As you probably know the general goal of policy optimization in reinforcement learning is to optimize the policy parameters $\mathbf{\theta}\in\mathbb{R}^{K}$ so that the expected return
$$
J\left( \mathbf{\theta}\right) =E\left\{ \sum\nolimits_{k=0}^{H} r_{k}\right\}$$
is optimized. This can be done by calculating the gradient $\mathbf{\nabla}_{\mathbf{\theta}}J\left( \mathbf{\theta}\right) $ and applying a gradient descent method to find a better policy.
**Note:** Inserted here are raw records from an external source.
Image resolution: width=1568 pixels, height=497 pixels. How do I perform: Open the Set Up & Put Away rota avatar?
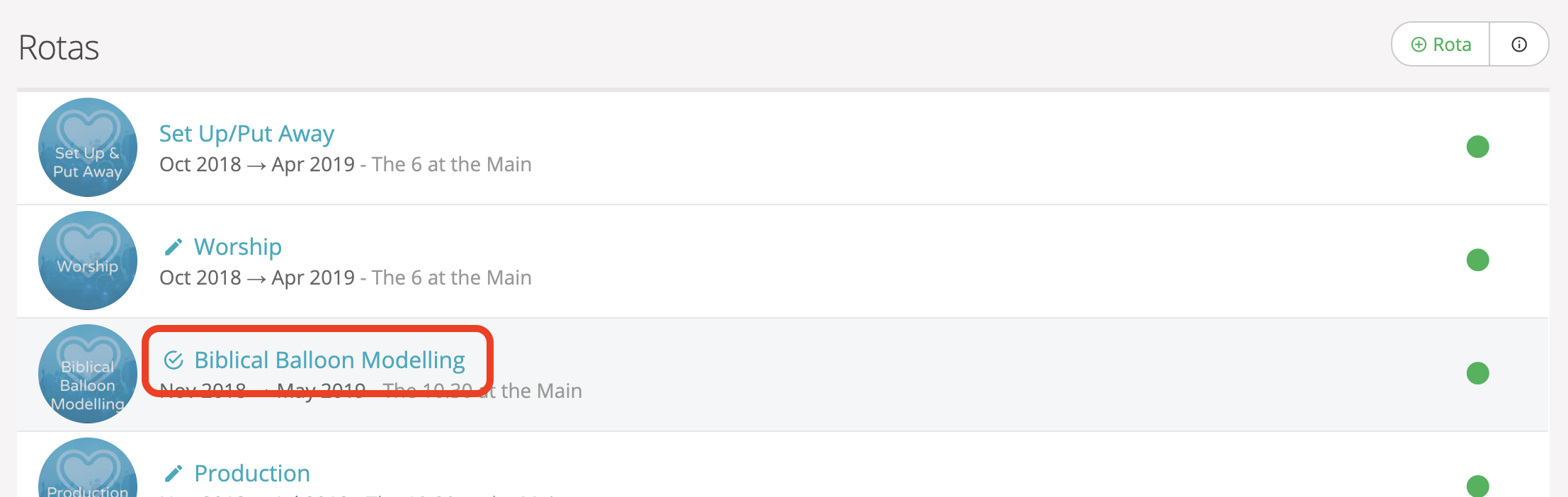tap(86, 147)
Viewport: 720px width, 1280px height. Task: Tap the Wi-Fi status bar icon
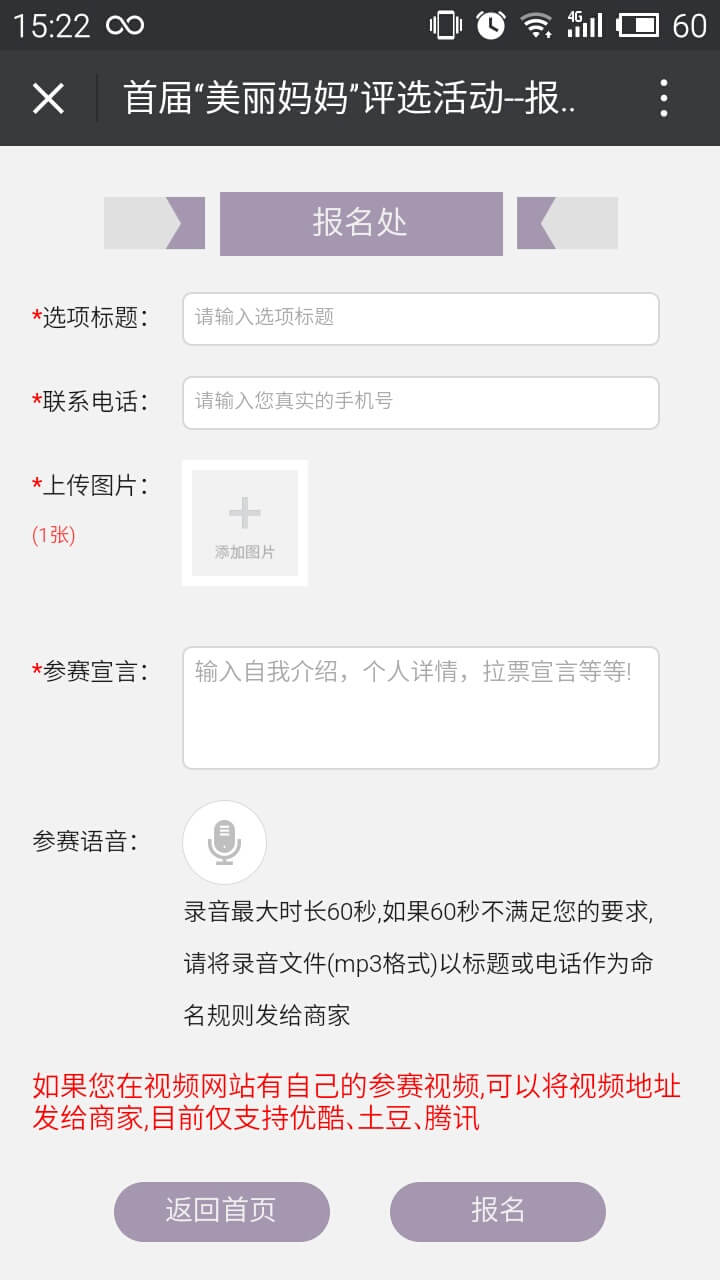tap(537, 25)
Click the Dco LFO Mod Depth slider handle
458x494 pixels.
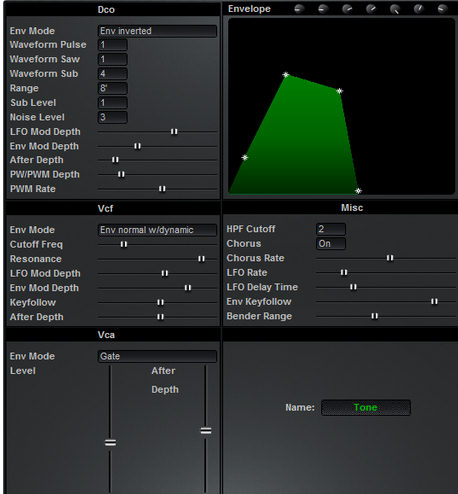pyautogui.click(x=174, y=132)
So what is the gradient with respect to $\theta$?
Assume that trajectories $\tau$ are generated from a system by roll-outs, i.e. $\mathbf{\tau}\sim
p_{\mathbf{\theta}}\left( \mathbf{\tau}\right) =p\left( \left.
\mathbf{\tau}\right\vert \mathbf{\theta}\right)$ with return $r(\mathbf{\tau})=\sum\textstyle_{k=0}^{H}r_{k}$ which leads to $$J(\theta) = E\left\{ r(\tau) \right\} =
\int_{\mathbb{T}} p_{\mathbf{\theta}}\left(
\mathbf{\tau}\right) r(\mathbf{\tau})d\mathbf{\tau} \ .$$
Now the policy gradient can be estimated using the likelihood ratio better known as REINFORCE trick.
$$\mathbf{\nabla}_{\mathbf{\theta}}p_{\mathbf{\theta}}\left( \mathbf{\tau}\right) =
p_{\mathbf{\theta}}\left( \mathbf{\tau}\right) \mathbf{\nabla
}_{\mathbf{\theta}}\log p_{\mathbf{\theta}}\left( \mathbf{\tau}\right)$$
In our case this leads to the following equation:
$$\mathbf{\nabla}_{\mathbf{\theta}}J\left( \mathbf{\theta}\right)
= \int_{\mathbb{T}}\mathbf{\nabla}_{\mathbf{\theta}}p_{\mathbf{\theta}}\left(
\mathbf{\tau}\right) r(\mathbf{\tau})d\mathbf{\tau}
= \int_{\mathbb{T}}
p_{\mathbf{\theta}}\left( \mathbf{\tau}\right) \mathbf{\nabla
}_{\mathbf{\theta}}\log p_{\mathbf{\theta}}\left( \mathbf{\tau}\right)
r(\mathbf{\tau})d\mathbf{\tau}
= E\left\{ \mathbf{\nabla
}_{\mathbf{\theta}}\log p_{\mathbf{\theta}}\left( \mathbf{\tau}\right)
r(\mathbf{\tau})\right\}.$$
Therefore, if we find the $ \mathbf{\nabla
}_{\mathbf{\theta}}\log p_{\mathbf{\theta}}\left( \mathbf{\tau}\right)$ we can use a Monte Carlo method to calculate the expectation of $\mathbf{\nabla}_{\mathbf{\theta}}J\left( \mathbf{\theta}\right)$. Importantly, this derivative can be computed without knowledge of the generating distribution $p_{\mathbf{\theta}}\left( \mathbf{\tau}\right)$ as
$$p_{\mathbf{\theta}}\left( \mathbf{\tau}\right)=p(\mathbf{x}_{0})\prod\nolimits_{k=0}
^{H}p\left( \mathbf{x}_{k+1}\left\vert \mathbf{x}_{k},\mathbf{u}_{k}\right.
\right) \pi_{\mathbf{\theta}}\left( \mathbf{u}_{k}\left\vert \mathbf{x}
_{k}\right. \right)$$ which implies
$$\mathbf{\nabla}_{\mathbf{\theta}}\log p_{\mathbf{\theta}}\left( \mathbf{\tau
}\right) =\sum\nolimits_{k=0}^{H}\mathbf{\nabla}_{\mathbf{\theta}}\log
\pi_{\mathbf{\theta}}\left( \mathbf{u}_{k}\left\vert \mathbf{x}_{k}\right.
\right)$$ as only the policy $\pi(\theta)$ depends on $\theta$.
By choosing a multivariate normal distribution for your policy you are able to operate in arbitrary complex continuous environments completely model free. As long as your policy is stochastic this approach works with arbitrary complex policies (e.g. big convolutional neural networks).